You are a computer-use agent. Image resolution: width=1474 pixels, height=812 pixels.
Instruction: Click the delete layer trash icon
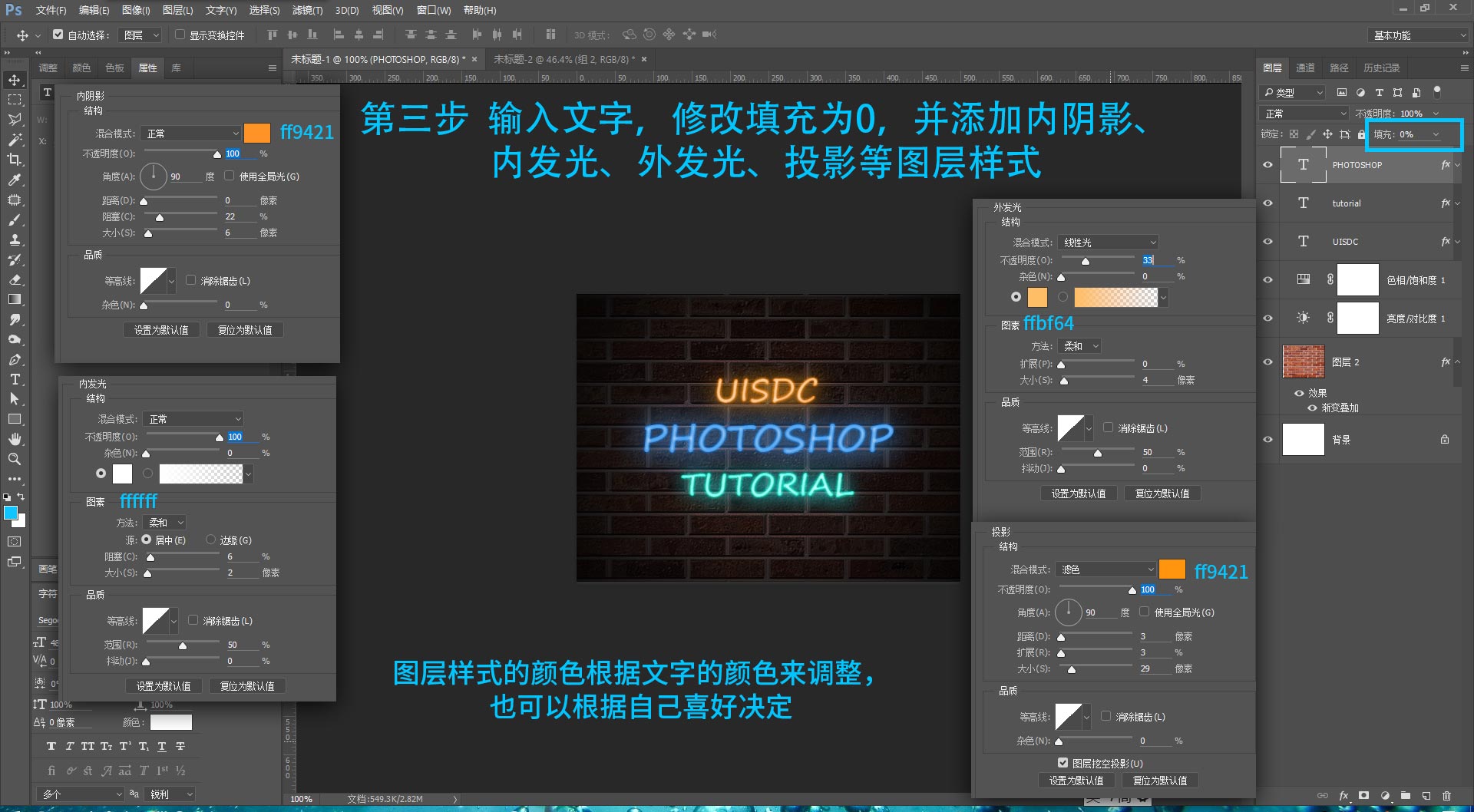[1446, 796]
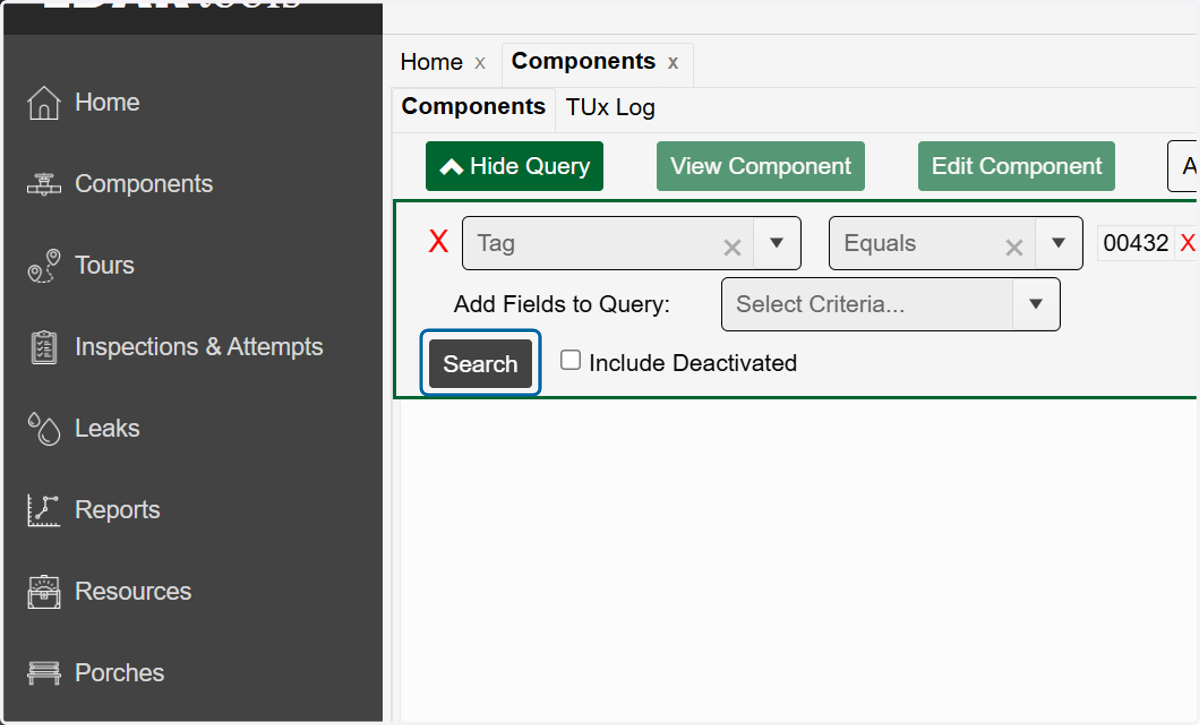Viewport: 1200px width, 725px height.
Task: Open Tours using the map pin icon
Action: click(x=43, y=266)

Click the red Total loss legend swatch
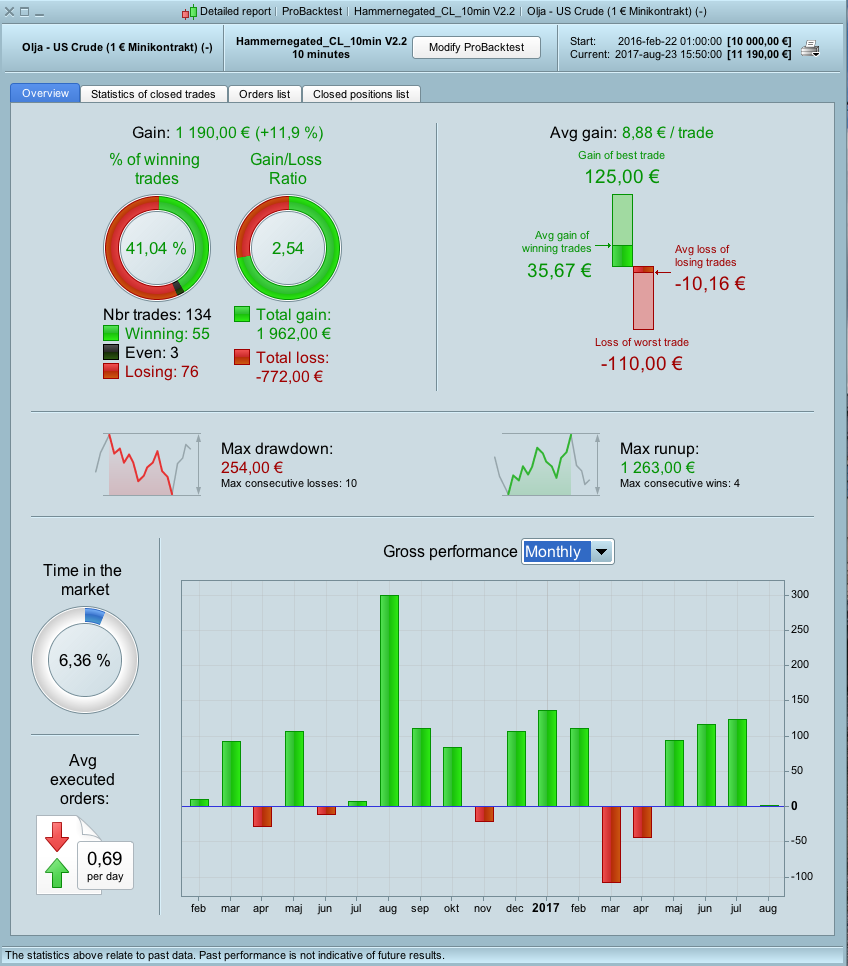[242, 357]
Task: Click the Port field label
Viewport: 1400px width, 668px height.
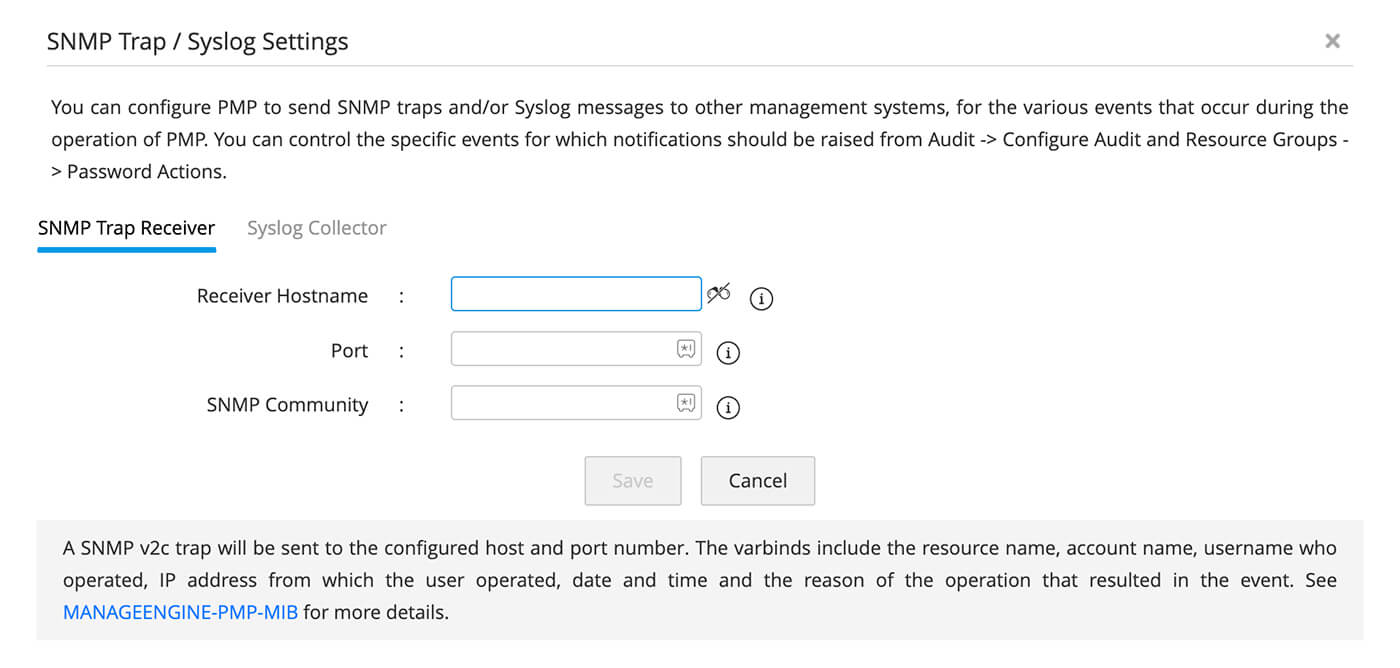Action: (349, 351)
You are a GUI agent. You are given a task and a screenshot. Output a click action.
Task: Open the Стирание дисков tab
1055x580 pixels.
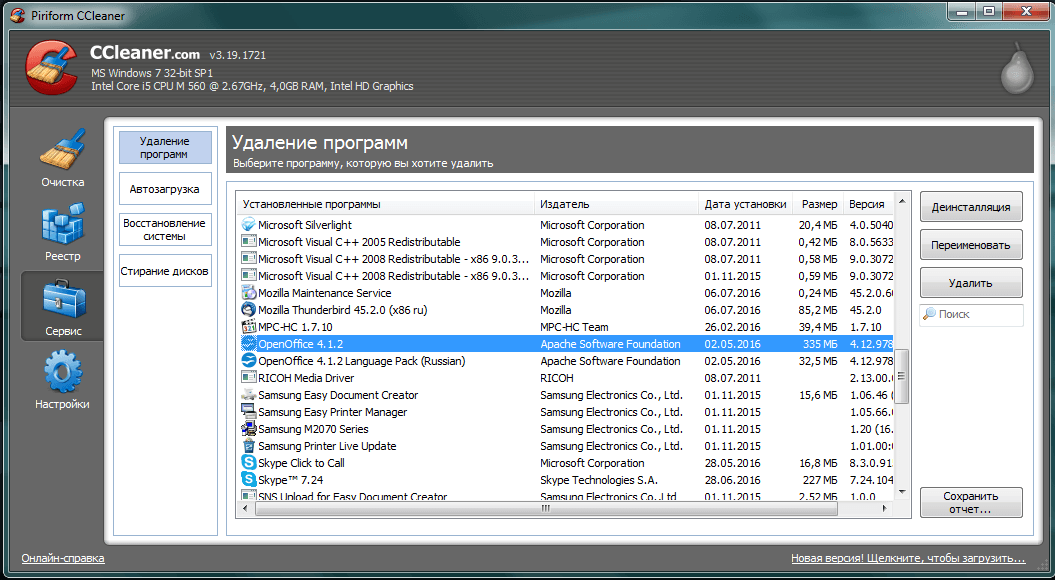pos(165,271)
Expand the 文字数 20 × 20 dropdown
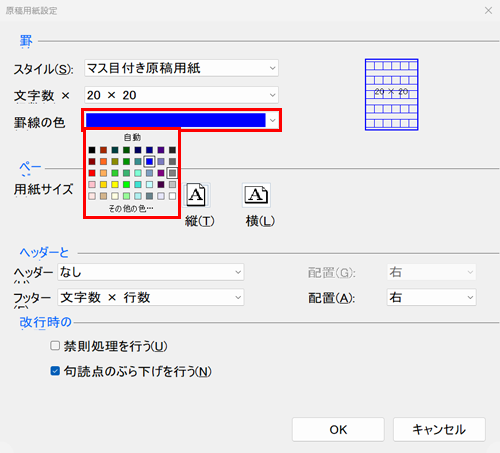 coord(181,95)
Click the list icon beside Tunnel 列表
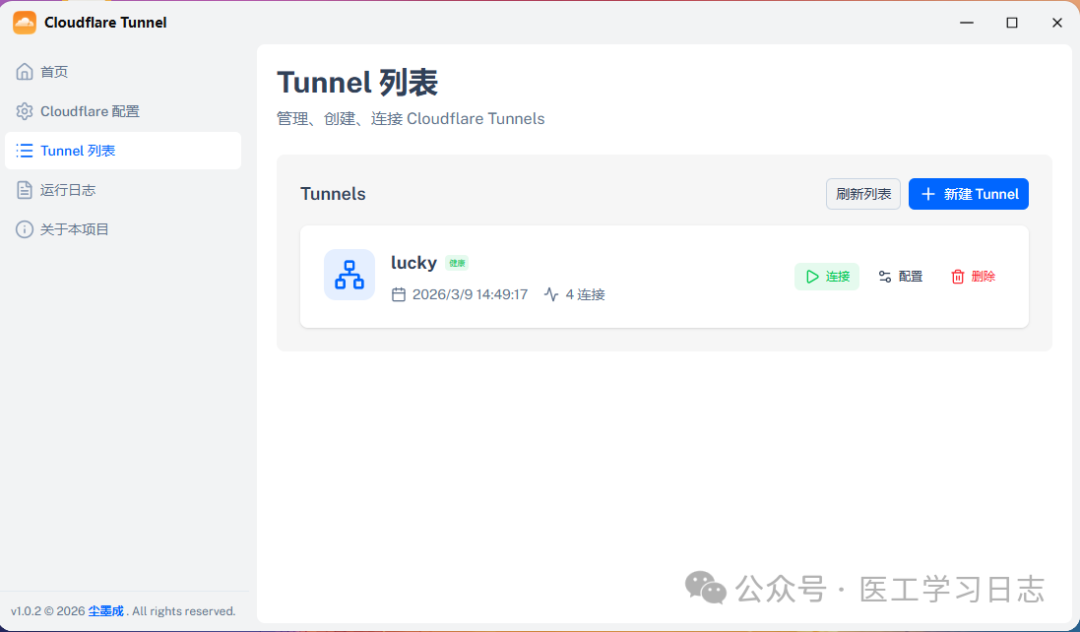This screenshot has height=632, width=1080. point(23,150)
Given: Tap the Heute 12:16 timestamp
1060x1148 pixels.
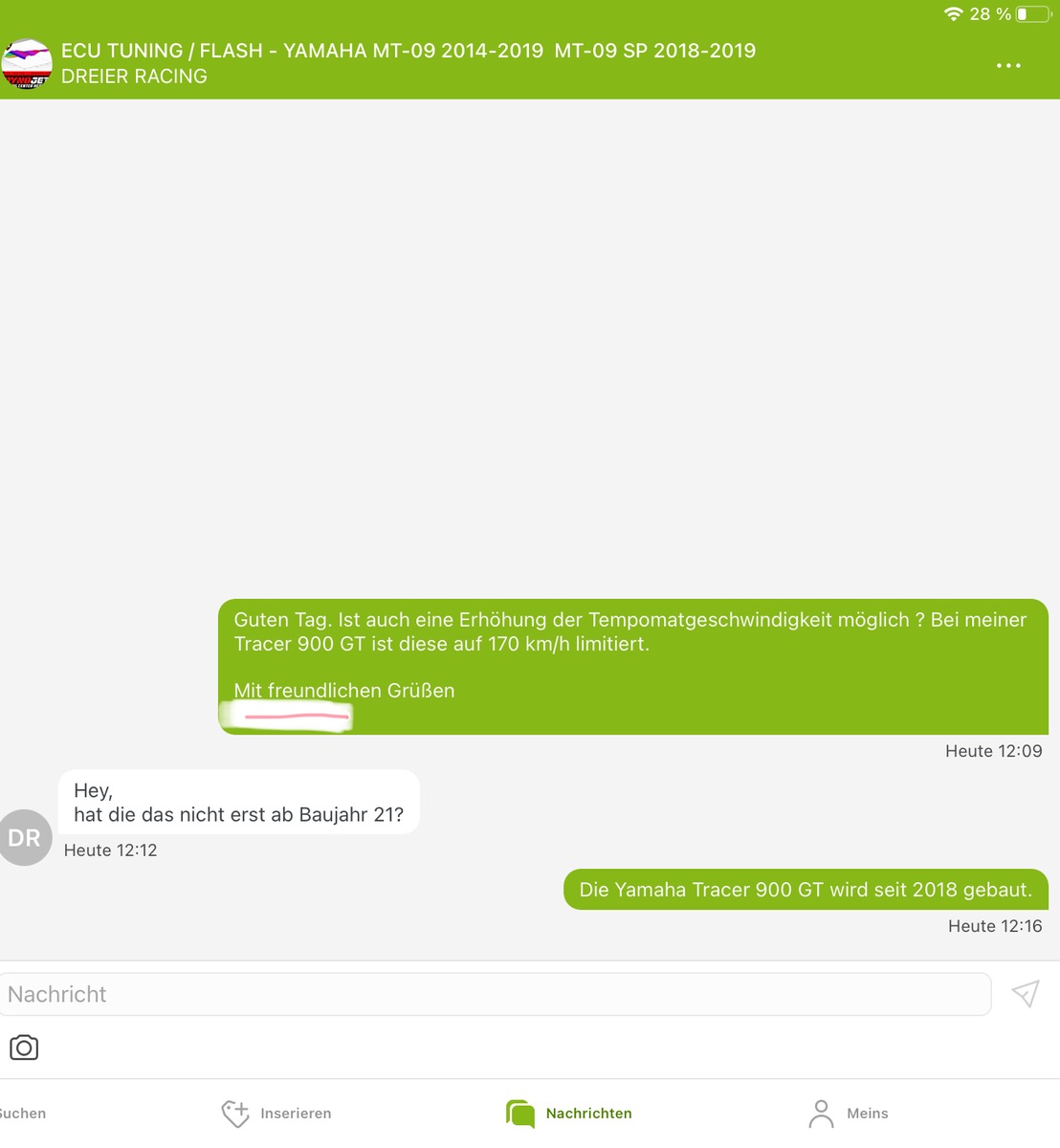Looking at the screenshot, I should [995, 926].
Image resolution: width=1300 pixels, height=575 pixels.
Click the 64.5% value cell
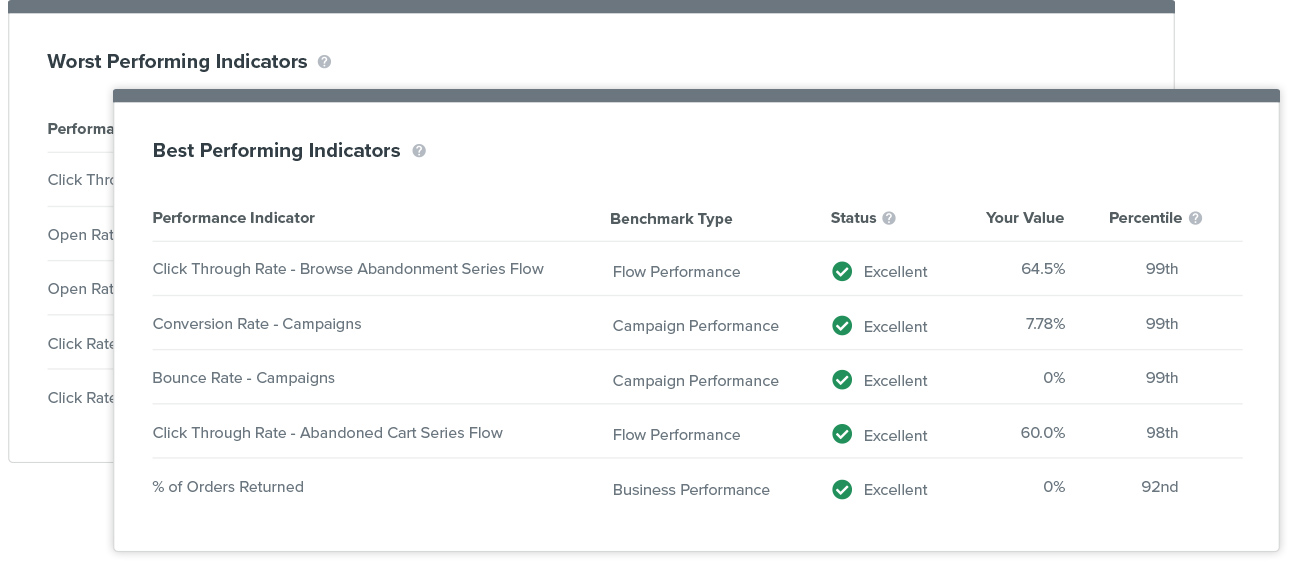click(x=1043, y=269)
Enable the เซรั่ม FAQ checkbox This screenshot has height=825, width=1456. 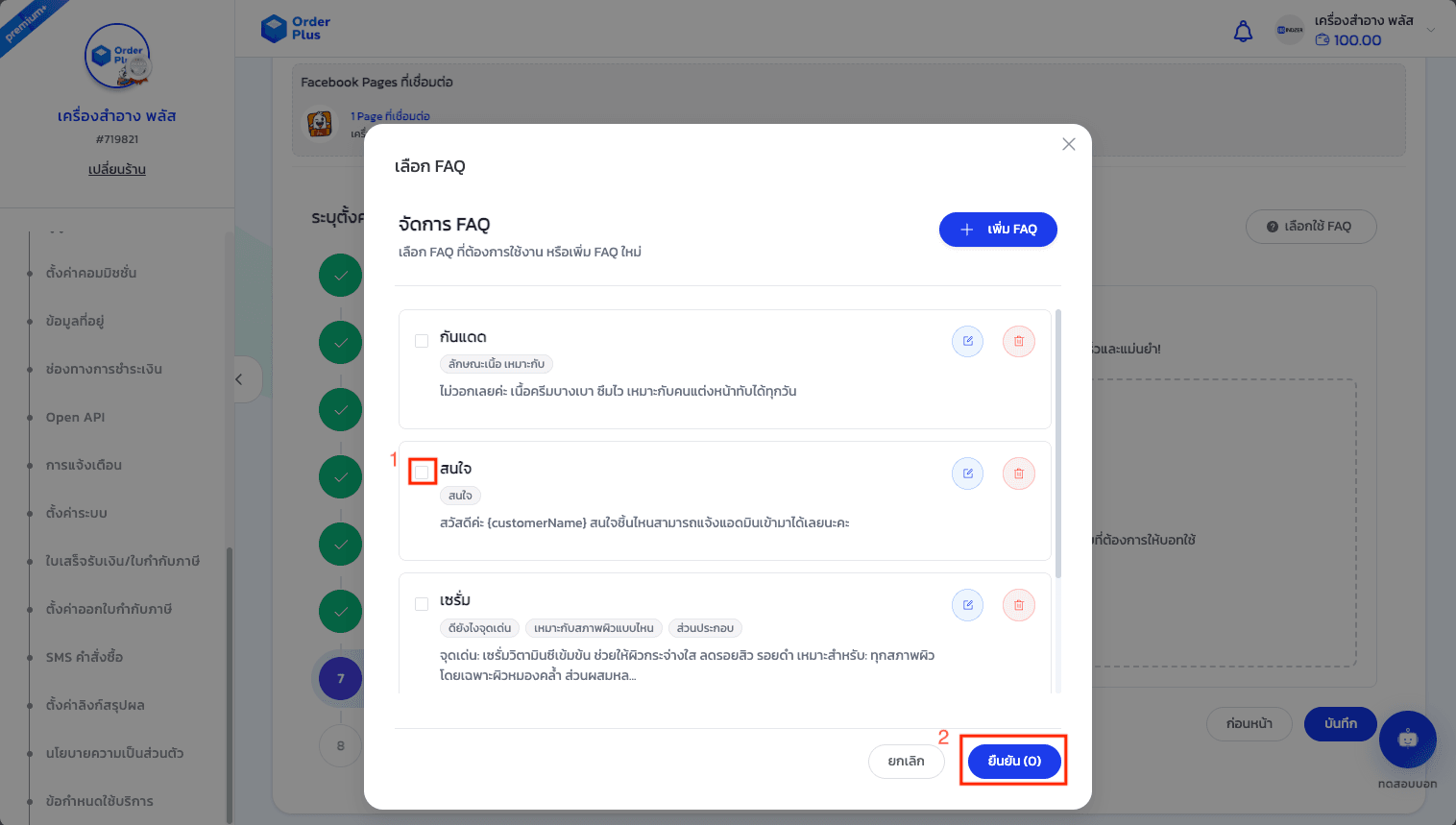tap(420, 603)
● ● ●
■ WORK TO BE COMPLETED ■
Note how many lines in the material hold the word "resolution", and give that number with nothing added.

■ RESULT OF THIS EXERCISE ■
2